» **About this exercise**
Lines containing the word "label" are the ones to copy from the records below.

» **Supplied material**
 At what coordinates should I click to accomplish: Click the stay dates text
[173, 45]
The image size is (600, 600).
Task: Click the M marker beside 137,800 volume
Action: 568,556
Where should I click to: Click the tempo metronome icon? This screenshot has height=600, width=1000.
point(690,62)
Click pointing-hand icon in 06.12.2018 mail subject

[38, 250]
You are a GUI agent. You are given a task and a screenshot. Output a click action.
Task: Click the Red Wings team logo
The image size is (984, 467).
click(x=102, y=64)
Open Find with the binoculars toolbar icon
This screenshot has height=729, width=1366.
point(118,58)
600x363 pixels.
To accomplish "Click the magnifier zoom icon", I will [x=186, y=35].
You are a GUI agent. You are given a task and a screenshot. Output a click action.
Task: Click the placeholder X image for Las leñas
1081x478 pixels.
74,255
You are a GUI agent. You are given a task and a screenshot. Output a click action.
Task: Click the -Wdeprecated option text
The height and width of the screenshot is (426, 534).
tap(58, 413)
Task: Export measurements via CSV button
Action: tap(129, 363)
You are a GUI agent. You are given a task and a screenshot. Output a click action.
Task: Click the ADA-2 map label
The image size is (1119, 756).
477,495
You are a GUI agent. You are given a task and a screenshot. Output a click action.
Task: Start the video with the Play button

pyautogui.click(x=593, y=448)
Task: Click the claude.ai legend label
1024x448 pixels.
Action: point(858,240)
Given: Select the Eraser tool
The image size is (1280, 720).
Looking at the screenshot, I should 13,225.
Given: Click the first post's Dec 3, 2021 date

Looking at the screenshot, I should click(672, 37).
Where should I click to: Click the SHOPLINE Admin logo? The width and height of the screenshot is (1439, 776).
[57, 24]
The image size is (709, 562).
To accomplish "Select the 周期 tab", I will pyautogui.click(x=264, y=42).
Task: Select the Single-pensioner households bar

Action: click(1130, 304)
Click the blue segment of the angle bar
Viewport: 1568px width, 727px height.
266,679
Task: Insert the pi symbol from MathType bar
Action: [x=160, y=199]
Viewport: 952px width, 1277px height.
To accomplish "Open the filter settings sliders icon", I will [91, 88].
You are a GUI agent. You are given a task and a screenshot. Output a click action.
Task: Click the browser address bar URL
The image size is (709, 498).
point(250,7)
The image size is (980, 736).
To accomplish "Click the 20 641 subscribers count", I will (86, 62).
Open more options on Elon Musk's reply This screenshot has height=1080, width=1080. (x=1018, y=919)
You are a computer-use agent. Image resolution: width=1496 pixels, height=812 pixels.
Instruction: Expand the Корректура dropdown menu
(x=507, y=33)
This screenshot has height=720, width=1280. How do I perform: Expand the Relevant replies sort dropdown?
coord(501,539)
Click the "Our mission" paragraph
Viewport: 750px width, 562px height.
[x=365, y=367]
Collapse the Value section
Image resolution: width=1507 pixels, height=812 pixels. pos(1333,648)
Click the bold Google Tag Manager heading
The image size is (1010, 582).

» **Answer space**
Task: Click the ADA-2 map label
Task: Click the claude.ai legend label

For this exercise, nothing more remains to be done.